Target Assessment
Each target (or track) is assessed based on properties provided by the radar and tracking software. These are as follows:
Ser | Property | Description | Default Assessment |
---|---|---|---|
1 | Size | The surface area of the target calculated using size in range x size in azimuth. | Does the (truncated) average size of the track across all sightings fall within the range of the model? |
2 | Speed | The speed of the track. | Does the maximum speed seen across all sightings fall within the range of the model? |
3 | Expected Speed | The typical speed expected of a track. This would normally be a smaller subset of the overall speed range. For example a car can move as slowly as a walking person, however its expected speed would normally be much quicker. | Does the (truncated) average speed of the track across all sightings fall within the expected speed range of the model? |
4 | Acceleration | This is the change in speed between track sightings. | Does the maximum acceleration across all sightings fall within the range of the model? |
5 | Weight | The total number of cells that make up the target. | Does the (truncated) average number of cells across all sightings fall within the range of the model? |
6 | Strength | Sum of the signal strength for each cell which makes up the target. Note this value is only truly effective if using "Input" or "Level Above" for the thresholding process. | Does the (truncated) average signal strength across all samples fall within the range of the model? |
7 | Seen Moving | This is the maximum speed that a track can travel before it is considered to be moving. This is used a base threshold to help distinguish between stationary debris and moving targets. | Does the average speed seen across all sightings exceed the value in the model? |
8 | Direction Change | The absolute change in direction from one sighting to the next. | Does the average change in direction across all sightings fall within the range of the model? |
Categories
Each track property is group into a category. This is so each category can be weighted on a model by model to ensure the scoring system is biased towards the key attributes for a specific classification.

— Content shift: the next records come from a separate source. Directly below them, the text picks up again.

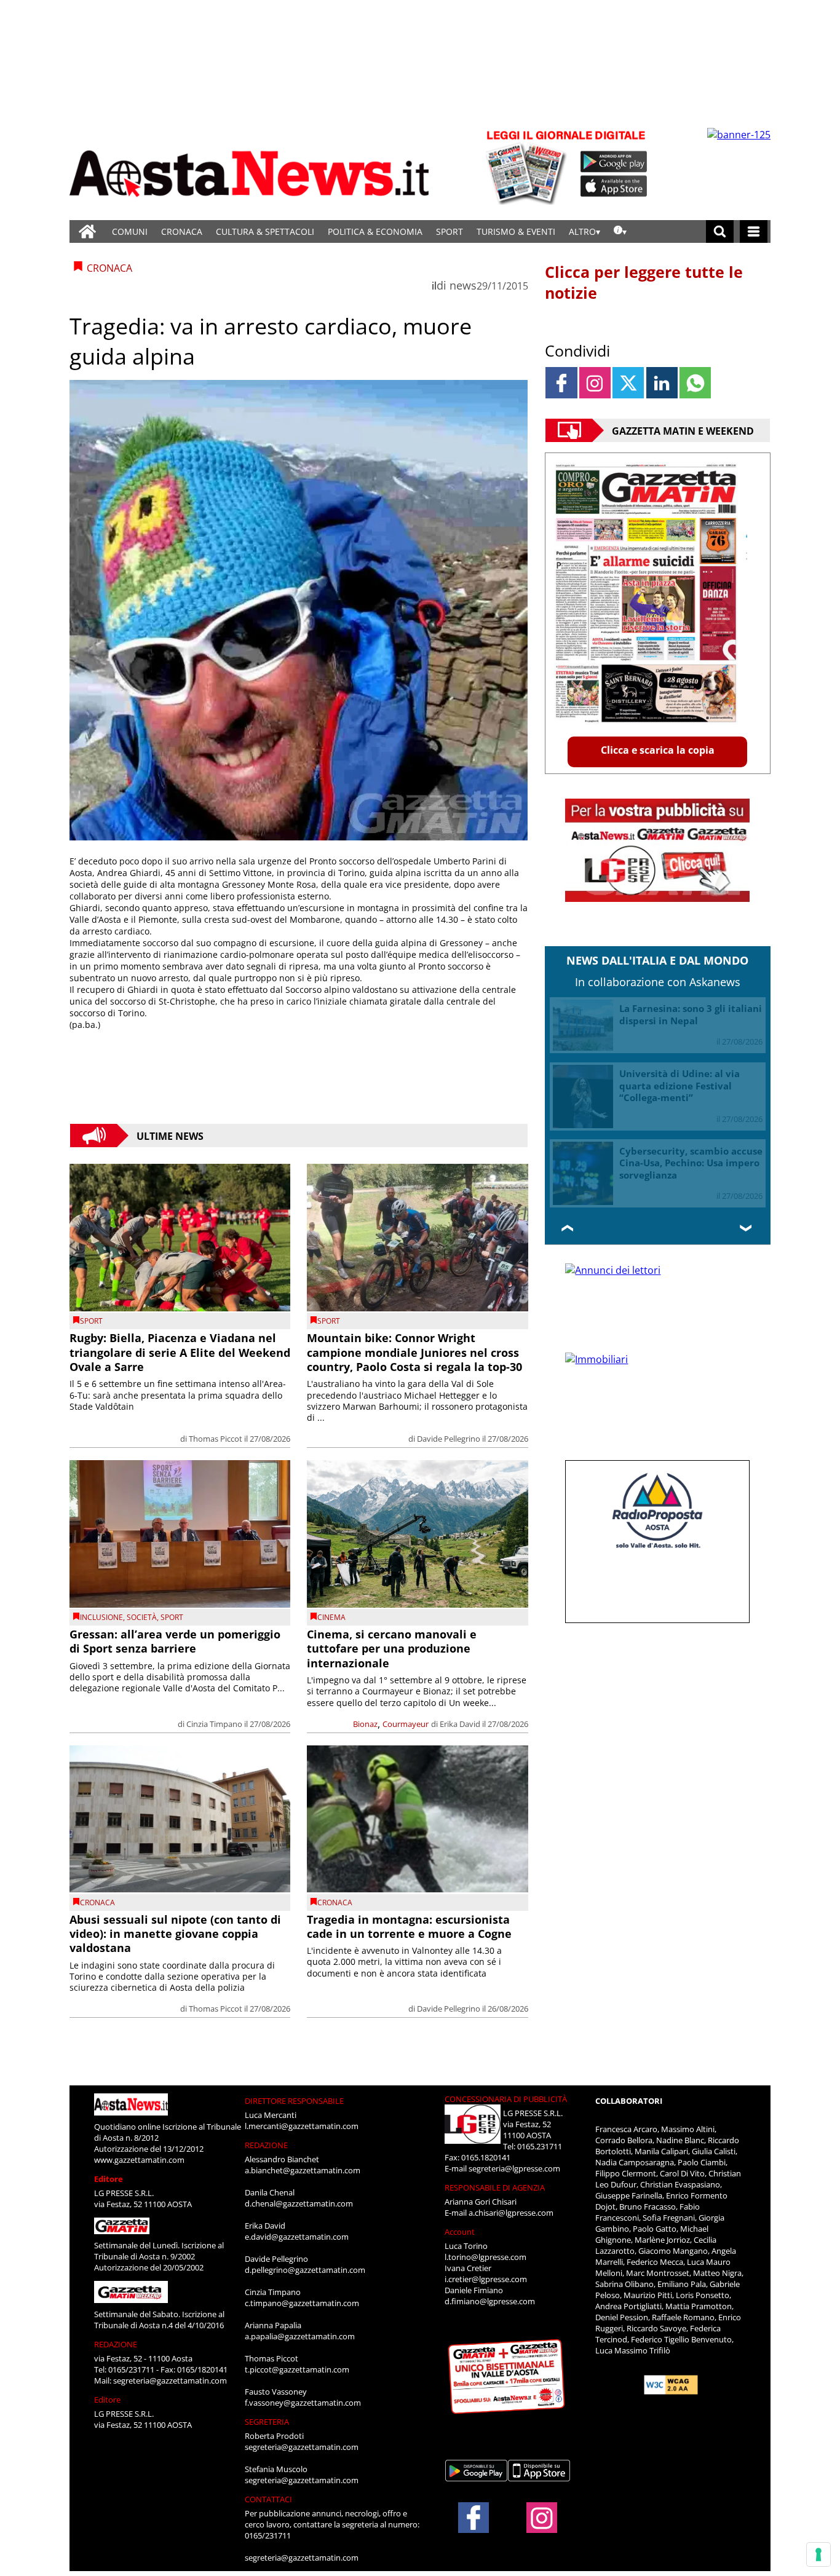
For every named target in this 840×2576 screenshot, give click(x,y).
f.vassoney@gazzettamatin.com (303, 2402)
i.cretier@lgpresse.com (486, 2279)
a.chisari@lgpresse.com (511, 2212)
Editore (108, 2178)
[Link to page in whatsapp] (695, 382)
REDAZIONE (115, 2344)
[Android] (614, 161)
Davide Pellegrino (448, 1438)
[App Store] (614, 186)
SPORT (449, 231)
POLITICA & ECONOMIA (375, 231)
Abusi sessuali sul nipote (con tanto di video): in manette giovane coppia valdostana (175, 1934)
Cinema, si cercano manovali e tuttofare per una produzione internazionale (392, 1648)
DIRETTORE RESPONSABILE (294, 2100)
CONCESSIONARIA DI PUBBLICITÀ (506, 2098)
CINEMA (331, 1617)
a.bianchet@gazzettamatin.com (302, 2170)
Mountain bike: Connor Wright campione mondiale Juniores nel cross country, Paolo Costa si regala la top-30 (414, 1352)
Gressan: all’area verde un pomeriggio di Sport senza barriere (174, 1641)
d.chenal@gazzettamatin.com (299, 2203)
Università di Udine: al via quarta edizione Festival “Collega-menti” (679, 1085)
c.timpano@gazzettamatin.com (302, 2303)
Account (460, 2231)
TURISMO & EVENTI (516, 231)
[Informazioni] (620, 231)
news (463, 285)
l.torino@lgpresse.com (485, 2256)
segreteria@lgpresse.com (514, 2168)
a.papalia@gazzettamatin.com (300, 2336)
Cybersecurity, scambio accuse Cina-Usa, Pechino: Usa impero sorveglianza (691, 1163)
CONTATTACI (268, 2499)
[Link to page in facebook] (561, 382)
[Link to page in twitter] (628, 382)
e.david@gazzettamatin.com (297, 2236)
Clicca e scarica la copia (658, 750)
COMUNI (130, 231)
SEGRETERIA (267, 2421)
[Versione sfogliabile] (528, 166)
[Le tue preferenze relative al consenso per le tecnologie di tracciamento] (818, 2554)
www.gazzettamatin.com (139, 2159)
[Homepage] (87, 231)
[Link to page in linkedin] (662, 382)
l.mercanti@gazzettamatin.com (302, 2126)
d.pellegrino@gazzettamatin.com (305, 2269)
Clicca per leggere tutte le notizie (644, 282)
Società (142, 1617)
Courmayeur (405, 1723)
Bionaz (365, 1723)
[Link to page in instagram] (595, 382)
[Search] (720, 231)
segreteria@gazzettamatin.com (170, 2380)
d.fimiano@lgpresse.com (490, 2301)
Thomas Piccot (215, 1438)
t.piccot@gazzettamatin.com (297, 2369)
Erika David (460, 1723)
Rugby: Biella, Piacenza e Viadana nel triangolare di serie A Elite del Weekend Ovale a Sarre (179, 1352)
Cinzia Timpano (214, 1723)
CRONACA (181, 231)
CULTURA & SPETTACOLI (265, 231)
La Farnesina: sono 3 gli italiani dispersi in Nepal (690, 1014)
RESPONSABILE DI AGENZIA (495, 2187)
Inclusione (101, 1617)
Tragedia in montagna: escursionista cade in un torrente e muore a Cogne (409, 1926)
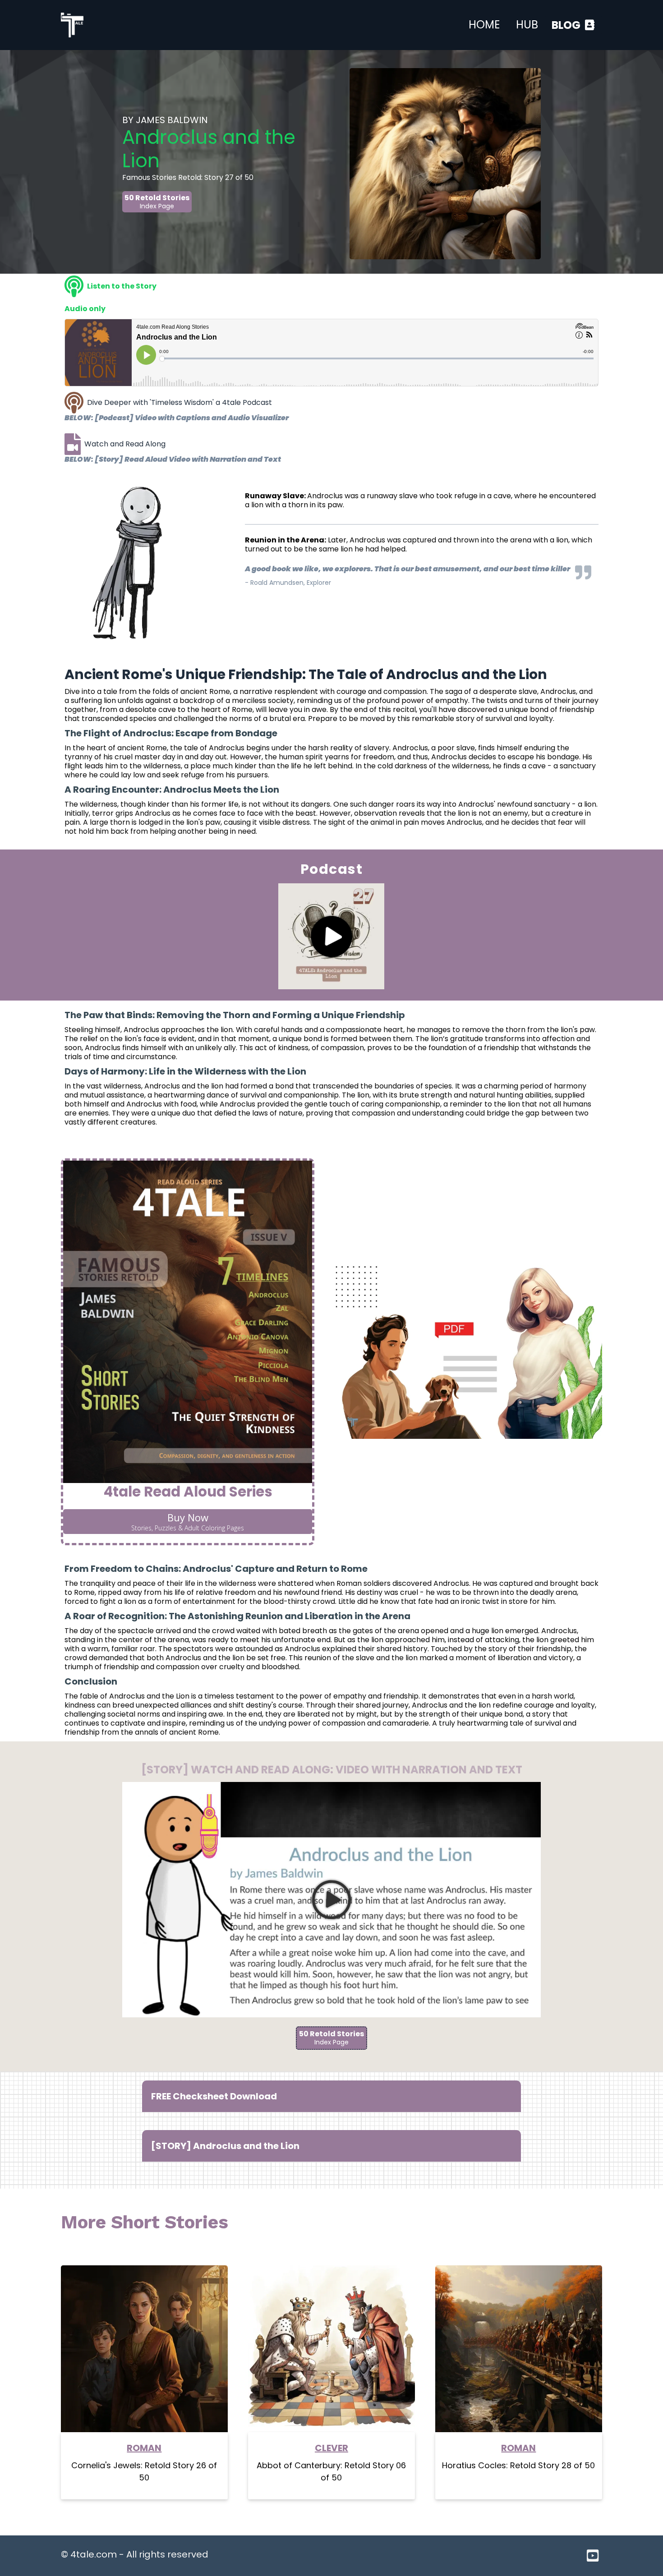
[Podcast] (73, 402)
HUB (527, 25)
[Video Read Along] (72, 444)
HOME (484, 25)
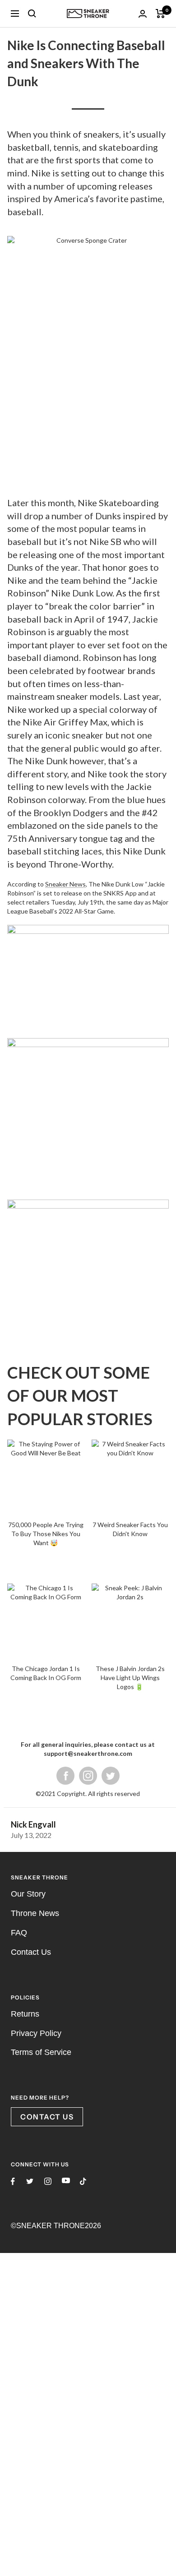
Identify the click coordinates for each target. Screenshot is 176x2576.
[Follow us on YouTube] (66, 2181)
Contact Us (31, 1952)
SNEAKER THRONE (50, 2226)
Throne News (35, 1913)
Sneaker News (65, 884)
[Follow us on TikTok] (83, 2181)
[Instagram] (88, 1775)
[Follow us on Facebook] (13, 2181)
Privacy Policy (36, 2033)
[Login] (143, 14)
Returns (25, 2013)
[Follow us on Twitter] (29, 2181)
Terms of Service (41, 2052)
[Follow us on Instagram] (47, 2181)
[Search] (32, 13)
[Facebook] (65, 1775)
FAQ (19, 1932)
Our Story (28, 1893)
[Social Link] (111, 1775)
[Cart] (160, 13)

The categories are as follows:
Ser | Category | Default Properties |
---|---|---|
1 | Speed and Acceleration | Speed, Expected Speed and Acceleration |
2 | Weight and Strength | Weight and Strength |
3 | Behaviour | Seen Moving and Direction Change |
4 | Size | Size |
Category and Property Weighting
Each category and property is given a weighting. This can vary from model to model. These weightings will directly affect the model scoring. For example, if a target property matches a critical attribute then the score will be 5, whereas a matching optional property would only get a single point.
Ser | Category | Score Weighting |
---|---|---|
1 | Critical | x5 |
2 | Desirable | x3 |
3 | Optional | x1 |
Configuration File
The configuration is stored an XML file. Once familiar with the format, the file can be read and changed as required.
The configuration file is entitled StatisticalClassificationConfiguration.xml and can be found in the Plugin sub-folder within the main Witness Suite program files directory.
The file has 2 main sections, some global settings at the top of the file and then a list of models. Each model has its own settings and scoring model, which are covered below.
Global Settings
<ClassificationConfigurations xmlns:yaxlib="http://www.sinairv.com/yaxlib/"> <Samples>8</Samples> <MinProbabilityRequired>60</MinProbabilityRequired> <ExtraSampleIncrement>4</ExtraSampleIncrement> ... </ClassificationConfigurations>
Samples
This is the total number of samples that will be used to analyse the track. This value includes provisional tracks although the option to include provisional tracks is done on a model by model basis. By default all models use provisional sightings. See the model settings below. The default value is 8.
Be aware that not all provisional sightings are reported to the classification engine even when you opt to use them. For example the first provisional sighting is never reported and the last provisional sighting is typically converted to a real sighting assuming the ATI process is successful. For example if you have an M of N of 3 / 4, you might expect to see 3x provisional tracks but in fact you will only see 1x. The first is never reported and the third is converted to an established track because the criteria of 3/4 has been met. In practise this means that the classification engine will use 1 provisional + 7 established tracks before it provides a result. So the operator would see 7 sightings on the UI before the track is classified.
However if using an M of N of 5 / 6, then the classification system will use 3x provisional tracks + 5x established tracks.
In most cases, increasing the number of samples will increase the confidence of the classification assessment, however the downside is that the classification will take longer.
MinProbabilityRequired
This is the minimum level of confidence required before you consider the track to have been successfully classified. If this confidence level is not met then you can specify that the system continues for a further n sightings. The value of n is supplied by the next parameter, ExtraSampleIncrement. The level of confidence is 60%.
ExtraSampleIncrement
This value is used in conjunction with MinProbabilityRequired. If the probability level is not met then the system will continue to classify for a limited number of additional sightings. This number is specified by the ExtraSampleIncrement value. If at the end of this additional sample period the classification has a confidence level higher than MinProbabilityRequired then the track will be successfully classified. However, if it falls below this threshold then the track will remain unclassified for as long as its tracked. The default extra samples value is 4, giving a potential sample period of 12 (8 + 4).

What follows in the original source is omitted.